Selected extract:
Make sure to subscribe to our channel for more helpful tips and the latest episodes of “Your Money, Your Wealth.”

Transcript: 

Joe:  In your overall retirement strategy, there’s things that you can control, and there’s things that you cannot control. Are you controlling the controllable? Stick around and find out what I’m talking about. The show’s called Your Money, Your Wealth®. Joe Anderson here, President of Pure Financial Advisors, and I’m with my partner, Big Al Clopine.

Al: How you doing?

Joe: Good. How are you, Big Al?

Al: Doing great.

Joe: Hey, we’re talking about things that you can control, and one of the biggest levers when you’re in retirement, it’s taxes. Are you controlling the amount of money that you pay in tax? Let’s take a look. It doesn’t seem like it. American people estimated individual income taxes in 2023 is $2,300,000,000,000. $2,300,000,000,000. That we talk about billions and trillions. Yes, it’s a big number, but let me put it in perspective. Let’s say you had a $1,000,000,000. You had $1,000,000,000 bills, right? Those dollar bills laid out could go around the earth 4 times. That’s how big of $1,000,000,000 is. Now, let’s go to $1,000,000,000,000. You lay out those dollar bills. It’s going to go to the sun. We’re talking $2,000,000,000,000 in taxes and we’re going to make it back. That’s what we’re talking about in regards to how much money that we’re paying in taxes. Let’s see if we can figure out some strategies to put some of those dollars back into your pockets versus Uncle Sam. That’s today’s financial focus. All right, let’s take a look. All sorts of different types of taxes, property tax, vehicle tax, and sales tax. The biggest is of course ordinary income tax. The average American is paying $533,000 in taxes, in total taxes over their lifetime. Is there a way that you could put some of those dollars in your pocket? I think you can, but let’s bring in Big Al to show us the way.

Al: All right. Tax tips today. How to save on taxes. It’s important. We’re all spending more than $500,000 in taxes over a lifetime. Some of us are spending a lot more. How do you spend less in taxes? Well, that’s what we’re going to talk about on this show. So we’ll kind of start with some of the basics, right? Deductions, brackets, credits, things like that. Then we’ll get into contribution limits for things you can deduct, like pension plans and donations, things of that sort. And then we’re gonna get into a little bit more sophisticated tax cutting moves that you can use any time, any year, throughout the year, year-end, whatever it may be. These are ways to significantly save your taxes. And Joe, this is a show that is near and dear to my heart because it’s taxes.

Joe: Yeah. Being a CPA, you know, a lot of the strategies that we’re talking about today you can use in any other year. So if you watch this show 3 years from now, you can still use it. But let’s say we’re in 2023, April 15th, 2024. So April 15th is the day when taxes are due. You can file an extension, October. So when you look at people filing an extension, Al, do you think these are more subject to audit, or would you say that people that file in April are more subject to audit?

Al: Great question, and without a great answer. Because there’s different trains of thought. Some people think you get the returns early, the IRS gets the quota, they’re not going to audit you as much when you extend. You know, that’s probably a more pervasive thought. But other people think that extended returns tend to be more complicated, they might get audited more. Who knows? But here’s something you should know.

Exercise instructions:
[1] Copy out the portion of the show transcript starting at "Make sure to" and ending at "Big Al Clopine.".
[2] In the show transcript, what position does Joe Anderson say he holds?
[3] Write the next part of the show transcript on retirement taxes, picking up after its final line.

Stored data:
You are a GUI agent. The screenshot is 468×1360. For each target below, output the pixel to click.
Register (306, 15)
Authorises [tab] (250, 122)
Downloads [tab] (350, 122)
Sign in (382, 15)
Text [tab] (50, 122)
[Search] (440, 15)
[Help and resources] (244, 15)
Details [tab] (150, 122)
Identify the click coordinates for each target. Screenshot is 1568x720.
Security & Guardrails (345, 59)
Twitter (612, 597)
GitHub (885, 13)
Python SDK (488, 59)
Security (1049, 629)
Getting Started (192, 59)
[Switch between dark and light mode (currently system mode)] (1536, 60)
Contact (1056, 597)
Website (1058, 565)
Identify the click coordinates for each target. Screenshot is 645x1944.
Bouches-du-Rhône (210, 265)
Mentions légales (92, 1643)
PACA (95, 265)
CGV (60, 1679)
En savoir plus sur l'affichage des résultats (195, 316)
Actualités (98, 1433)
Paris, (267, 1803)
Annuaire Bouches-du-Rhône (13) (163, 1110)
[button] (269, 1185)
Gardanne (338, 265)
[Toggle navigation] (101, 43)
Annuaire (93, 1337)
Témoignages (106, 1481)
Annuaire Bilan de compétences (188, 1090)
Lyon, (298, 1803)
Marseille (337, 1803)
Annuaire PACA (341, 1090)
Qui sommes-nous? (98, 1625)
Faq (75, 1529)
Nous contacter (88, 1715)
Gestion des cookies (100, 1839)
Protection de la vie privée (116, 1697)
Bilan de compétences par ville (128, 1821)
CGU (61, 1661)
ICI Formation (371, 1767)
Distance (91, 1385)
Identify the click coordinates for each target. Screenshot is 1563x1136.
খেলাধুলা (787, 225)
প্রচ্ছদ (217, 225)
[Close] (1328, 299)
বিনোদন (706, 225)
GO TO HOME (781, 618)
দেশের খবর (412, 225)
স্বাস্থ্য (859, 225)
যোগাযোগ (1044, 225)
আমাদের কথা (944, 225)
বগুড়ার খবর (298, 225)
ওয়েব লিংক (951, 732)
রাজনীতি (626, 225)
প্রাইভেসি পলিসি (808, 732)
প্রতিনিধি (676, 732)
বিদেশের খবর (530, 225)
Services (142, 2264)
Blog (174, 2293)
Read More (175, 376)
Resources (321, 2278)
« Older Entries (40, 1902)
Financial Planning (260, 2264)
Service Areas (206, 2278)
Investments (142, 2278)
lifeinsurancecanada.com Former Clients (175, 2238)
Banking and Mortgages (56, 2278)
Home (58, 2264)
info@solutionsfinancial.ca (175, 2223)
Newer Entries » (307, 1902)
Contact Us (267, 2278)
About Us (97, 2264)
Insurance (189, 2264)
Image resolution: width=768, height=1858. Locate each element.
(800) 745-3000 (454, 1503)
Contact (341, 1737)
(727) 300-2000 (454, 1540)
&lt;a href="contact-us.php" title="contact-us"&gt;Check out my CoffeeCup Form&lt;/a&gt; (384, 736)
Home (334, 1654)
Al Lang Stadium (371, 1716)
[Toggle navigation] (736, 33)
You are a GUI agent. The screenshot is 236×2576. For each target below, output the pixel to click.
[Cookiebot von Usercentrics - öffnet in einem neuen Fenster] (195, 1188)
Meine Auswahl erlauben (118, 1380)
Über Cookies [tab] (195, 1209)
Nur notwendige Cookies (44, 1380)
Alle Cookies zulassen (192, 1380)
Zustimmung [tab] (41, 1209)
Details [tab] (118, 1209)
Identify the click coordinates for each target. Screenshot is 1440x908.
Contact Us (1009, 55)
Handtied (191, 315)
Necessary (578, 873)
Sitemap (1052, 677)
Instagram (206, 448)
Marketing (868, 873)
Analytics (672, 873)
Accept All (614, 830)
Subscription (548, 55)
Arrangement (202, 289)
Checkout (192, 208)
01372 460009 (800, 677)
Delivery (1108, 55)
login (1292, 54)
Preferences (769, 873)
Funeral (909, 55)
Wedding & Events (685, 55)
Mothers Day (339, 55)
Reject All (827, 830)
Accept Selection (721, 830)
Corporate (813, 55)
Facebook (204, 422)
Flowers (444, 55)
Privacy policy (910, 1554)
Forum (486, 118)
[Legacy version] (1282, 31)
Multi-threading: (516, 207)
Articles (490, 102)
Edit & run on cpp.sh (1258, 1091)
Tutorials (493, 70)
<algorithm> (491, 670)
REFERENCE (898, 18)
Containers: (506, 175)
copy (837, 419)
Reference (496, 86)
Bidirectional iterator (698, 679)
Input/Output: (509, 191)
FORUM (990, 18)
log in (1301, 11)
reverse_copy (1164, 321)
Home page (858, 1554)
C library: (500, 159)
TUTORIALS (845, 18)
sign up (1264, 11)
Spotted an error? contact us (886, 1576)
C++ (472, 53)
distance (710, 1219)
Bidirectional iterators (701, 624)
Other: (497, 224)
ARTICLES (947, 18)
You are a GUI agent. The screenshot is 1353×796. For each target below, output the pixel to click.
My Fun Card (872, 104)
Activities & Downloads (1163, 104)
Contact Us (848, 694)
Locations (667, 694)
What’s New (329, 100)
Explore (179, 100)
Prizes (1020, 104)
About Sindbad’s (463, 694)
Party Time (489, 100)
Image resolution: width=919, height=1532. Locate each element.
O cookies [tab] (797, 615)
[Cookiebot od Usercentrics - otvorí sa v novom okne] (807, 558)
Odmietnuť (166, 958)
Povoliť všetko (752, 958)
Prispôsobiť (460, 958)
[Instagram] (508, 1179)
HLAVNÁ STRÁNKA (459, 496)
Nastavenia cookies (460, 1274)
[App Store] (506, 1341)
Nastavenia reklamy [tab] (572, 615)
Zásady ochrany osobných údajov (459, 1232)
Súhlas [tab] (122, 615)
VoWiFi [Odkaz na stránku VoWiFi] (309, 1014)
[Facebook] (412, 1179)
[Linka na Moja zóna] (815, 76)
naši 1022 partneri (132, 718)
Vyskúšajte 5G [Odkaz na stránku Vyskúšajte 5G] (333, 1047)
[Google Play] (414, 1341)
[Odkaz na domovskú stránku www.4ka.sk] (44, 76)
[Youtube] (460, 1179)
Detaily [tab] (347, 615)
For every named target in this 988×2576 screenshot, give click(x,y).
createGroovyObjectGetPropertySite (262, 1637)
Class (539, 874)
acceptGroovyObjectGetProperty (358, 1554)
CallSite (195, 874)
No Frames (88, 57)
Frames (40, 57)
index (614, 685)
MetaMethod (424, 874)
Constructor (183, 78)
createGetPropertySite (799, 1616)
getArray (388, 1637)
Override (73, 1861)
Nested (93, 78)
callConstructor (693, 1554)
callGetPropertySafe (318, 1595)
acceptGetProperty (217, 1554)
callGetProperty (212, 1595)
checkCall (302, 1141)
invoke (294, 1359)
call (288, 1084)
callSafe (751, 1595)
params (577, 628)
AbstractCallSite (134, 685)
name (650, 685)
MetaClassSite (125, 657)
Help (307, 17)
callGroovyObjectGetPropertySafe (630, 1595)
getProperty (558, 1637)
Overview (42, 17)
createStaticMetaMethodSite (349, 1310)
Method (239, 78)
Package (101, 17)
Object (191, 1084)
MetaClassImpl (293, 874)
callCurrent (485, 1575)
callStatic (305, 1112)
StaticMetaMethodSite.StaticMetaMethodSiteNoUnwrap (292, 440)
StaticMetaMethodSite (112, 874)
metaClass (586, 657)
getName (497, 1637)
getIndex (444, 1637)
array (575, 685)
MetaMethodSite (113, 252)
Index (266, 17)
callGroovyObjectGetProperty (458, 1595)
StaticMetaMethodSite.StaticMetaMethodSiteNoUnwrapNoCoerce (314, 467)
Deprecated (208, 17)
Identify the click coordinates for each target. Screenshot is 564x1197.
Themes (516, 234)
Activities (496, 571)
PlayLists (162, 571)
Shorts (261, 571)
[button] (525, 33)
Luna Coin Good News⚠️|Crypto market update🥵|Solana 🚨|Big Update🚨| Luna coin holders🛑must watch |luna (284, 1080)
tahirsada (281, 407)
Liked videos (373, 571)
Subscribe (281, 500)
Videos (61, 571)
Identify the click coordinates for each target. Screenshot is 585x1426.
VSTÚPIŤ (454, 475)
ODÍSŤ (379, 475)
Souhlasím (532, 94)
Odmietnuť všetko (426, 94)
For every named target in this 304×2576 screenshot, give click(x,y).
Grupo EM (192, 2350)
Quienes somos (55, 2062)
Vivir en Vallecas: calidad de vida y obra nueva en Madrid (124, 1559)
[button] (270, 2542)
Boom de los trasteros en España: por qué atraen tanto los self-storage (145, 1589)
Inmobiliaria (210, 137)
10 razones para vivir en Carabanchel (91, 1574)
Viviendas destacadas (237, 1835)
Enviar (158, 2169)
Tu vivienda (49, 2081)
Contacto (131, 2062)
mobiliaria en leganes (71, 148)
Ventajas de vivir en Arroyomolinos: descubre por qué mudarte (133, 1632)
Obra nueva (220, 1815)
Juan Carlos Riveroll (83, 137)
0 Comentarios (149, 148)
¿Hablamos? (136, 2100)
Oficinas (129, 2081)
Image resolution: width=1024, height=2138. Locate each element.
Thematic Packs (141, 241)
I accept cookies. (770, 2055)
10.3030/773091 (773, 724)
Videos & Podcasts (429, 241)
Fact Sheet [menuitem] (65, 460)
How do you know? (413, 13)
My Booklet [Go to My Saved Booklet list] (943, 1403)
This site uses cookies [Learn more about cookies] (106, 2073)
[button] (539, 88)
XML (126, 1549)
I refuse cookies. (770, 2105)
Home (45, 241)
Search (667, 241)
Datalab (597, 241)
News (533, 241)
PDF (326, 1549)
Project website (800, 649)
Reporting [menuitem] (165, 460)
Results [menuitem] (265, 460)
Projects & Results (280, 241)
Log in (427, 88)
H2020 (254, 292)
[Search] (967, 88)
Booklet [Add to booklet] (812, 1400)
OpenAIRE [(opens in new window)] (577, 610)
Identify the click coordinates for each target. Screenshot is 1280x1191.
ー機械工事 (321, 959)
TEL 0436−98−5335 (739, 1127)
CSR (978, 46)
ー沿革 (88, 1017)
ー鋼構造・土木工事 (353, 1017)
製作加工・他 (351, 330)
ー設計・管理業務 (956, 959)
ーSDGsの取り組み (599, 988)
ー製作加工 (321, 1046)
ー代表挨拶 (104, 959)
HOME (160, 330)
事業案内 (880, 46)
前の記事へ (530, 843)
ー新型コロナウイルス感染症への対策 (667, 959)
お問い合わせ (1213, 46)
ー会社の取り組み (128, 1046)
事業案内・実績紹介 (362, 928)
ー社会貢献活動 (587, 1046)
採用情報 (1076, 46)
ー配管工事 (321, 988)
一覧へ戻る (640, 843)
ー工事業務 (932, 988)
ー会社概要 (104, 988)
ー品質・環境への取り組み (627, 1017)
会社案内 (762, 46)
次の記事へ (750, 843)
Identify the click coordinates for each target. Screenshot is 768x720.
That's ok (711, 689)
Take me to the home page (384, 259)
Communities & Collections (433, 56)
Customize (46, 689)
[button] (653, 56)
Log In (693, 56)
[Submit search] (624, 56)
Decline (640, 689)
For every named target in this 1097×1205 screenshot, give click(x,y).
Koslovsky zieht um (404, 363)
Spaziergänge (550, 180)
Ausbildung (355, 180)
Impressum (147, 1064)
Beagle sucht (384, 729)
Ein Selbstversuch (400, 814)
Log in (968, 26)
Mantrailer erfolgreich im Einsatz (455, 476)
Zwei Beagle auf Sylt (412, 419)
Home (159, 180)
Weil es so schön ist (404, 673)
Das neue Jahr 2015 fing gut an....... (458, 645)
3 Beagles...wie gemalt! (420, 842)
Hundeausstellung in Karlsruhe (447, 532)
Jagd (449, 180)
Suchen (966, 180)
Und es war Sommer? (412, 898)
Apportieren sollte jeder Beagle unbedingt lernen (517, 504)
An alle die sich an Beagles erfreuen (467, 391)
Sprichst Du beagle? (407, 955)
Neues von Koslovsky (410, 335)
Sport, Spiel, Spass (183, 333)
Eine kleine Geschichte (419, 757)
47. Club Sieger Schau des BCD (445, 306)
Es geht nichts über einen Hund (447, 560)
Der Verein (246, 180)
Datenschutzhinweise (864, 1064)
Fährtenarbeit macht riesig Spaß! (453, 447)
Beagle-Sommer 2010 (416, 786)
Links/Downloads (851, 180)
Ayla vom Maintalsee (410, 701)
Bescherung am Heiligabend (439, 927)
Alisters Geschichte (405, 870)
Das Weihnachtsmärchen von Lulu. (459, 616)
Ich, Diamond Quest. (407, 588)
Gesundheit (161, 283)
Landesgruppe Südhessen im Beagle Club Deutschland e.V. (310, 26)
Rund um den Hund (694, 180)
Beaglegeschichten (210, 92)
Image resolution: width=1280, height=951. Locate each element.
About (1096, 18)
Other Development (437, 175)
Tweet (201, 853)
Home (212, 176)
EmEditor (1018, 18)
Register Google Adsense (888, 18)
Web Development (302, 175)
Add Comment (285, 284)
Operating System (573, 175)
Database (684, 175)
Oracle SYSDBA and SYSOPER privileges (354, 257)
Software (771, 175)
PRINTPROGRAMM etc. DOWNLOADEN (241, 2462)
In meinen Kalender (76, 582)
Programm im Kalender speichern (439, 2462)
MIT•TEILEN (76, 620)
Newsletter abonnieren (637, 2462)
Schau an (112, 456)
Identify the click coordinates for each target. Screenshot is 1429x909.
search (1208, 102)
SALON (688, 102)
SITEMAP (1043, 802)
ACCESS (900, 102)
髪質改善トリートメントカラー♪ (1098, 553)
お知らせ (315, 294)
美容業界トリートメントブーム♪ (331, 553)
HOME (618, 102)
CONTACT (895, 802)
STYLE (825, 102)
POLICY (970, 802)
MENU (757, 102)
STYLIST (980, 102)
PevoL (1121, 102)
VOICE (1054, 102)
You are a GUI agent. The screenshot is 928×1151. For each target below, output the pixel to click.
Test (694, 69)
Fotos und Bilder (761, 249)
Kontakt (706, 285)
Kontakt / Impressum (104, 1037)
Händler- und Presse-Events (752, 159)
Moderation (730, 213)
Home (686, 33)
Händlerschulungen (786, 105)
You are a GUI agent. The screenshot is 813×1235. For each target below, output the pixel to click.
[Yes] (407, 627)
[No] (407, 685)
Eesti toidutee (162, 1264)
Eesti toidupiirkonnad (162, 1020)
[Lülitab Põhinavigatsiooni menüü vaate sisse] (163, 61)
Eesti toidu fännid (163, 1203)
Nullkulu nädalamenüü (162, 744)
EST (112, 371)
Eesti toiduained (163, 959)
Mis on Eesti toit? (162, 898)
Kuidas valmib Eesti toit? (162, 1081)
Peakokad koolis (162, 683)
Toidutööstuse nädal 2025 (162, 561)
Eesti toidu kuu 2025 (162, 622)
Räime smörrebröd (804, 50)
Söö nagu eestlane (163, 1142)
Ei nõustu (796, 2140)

Answer list:
[1]
Make sure to subscribe to our channel for more helpful tips and the latest episodes of “Your Money, Your Wealth.”

Transcript: 

Joe:  In your overall retirement strategy, there’s things that you can control, and there’s things that you cannot control. Are you controlling the controllable? Stick around and find out what I’m talking about. The show’s called Your Money, Your Wealth®. Joe Anderson here, President of Pure Financial Advisors, and I’m with my partner, Big Al Clopine.

[2] President of Pure Financial Advisors.

[3]
Anyone can extend their tax return. It’s no big deal, but you cannot extend your tax payment. If you owe taxes on April 15th, you’ve got to make that payment or that estimated payment with your extension. You’ll file the return later, but you’ve got to make that payment in April.

2023 Tax Deductions and Tax Brackets

Joe: A couple of things that you need to consider when you’re looking at taxes is that you have a standard deduction, you have your gross income, and you can deduct certain things, right, to get to a taxable income, and that’s actually what you’re taxed on. So you have the standard deduction, or you can itemize. The tax law changed a few years ago to increase the overall standard deduction to make doing our taxes a little bit easier, so you don’t have to look at, did I have medical expenses, what did I pay in tax, what is my mortgage interest, things like that. So let’s increase the overall standard deduction and here’s what the deductions are for 2023. So single or married filing separately, it’s around $14,000. So you can take $14,000 right off the top to get to your taxable income. Married filing jointly is around $30,000. Head of household, it’s $20,800. So looking at these standard deductions is important to figure out, hey, if I’m giving a lot to charity, I’m probably not going to fill out the standard. I might itemize, but you need to know what your standard deduction is to figure out what strategy you want to use from an itemized standpoint.

Al: Yeah, I think that’s right. And so it is really the higher the two, itemized deductions or standard deduction, whichever is higher is the one that you get to take. Now there’s less itemized deductions, but if you have a lot of mortgage interests and a lot of charity and/or a lot of charity, then you may itemize, that may be better. Here’s another way to think about this too. So $14,000 was roughly the itemized deduction- I mean, the standard deduction for single. If you make less than that and you’re single, you probably don’t owe any tax. You probably don’t even have to file unless you have self-employment income.

Joe: Looking at the overall tax brackets, right now, we have a 10%, 12%, 22%, 24% and 32% and there’s a few, more 36%. But these brackets are going up in a few years. So it’s understanding where you fall. There’s something that’s called a marginal rate and there’s something that’s called an effective rate. And Al, I think people get a little bit confused because if I’m in the 22% tax bracket, let’s say I file a joint return and that number is $89,000 to $190,000. So let’s say I make $100,000, so I’m in the 22% tax bracket, but 100% of that $100,000 is not taxed at 22%.
Just the amount from $89,451 to $100,000 is taxed at that 22%.

Al: Yeah. I’m glad you brought that up because that’s, that’s confusing for a lot of people. A lot of people think that if they go $1 into the next bracket their whole rate changes, but that’s not true. You get the 10% rate, you get the 12% rate, 22% rate, and so on. So if you just barely get into the next bracket, then you’ll just pay that higher tax on that barely amount that you got there.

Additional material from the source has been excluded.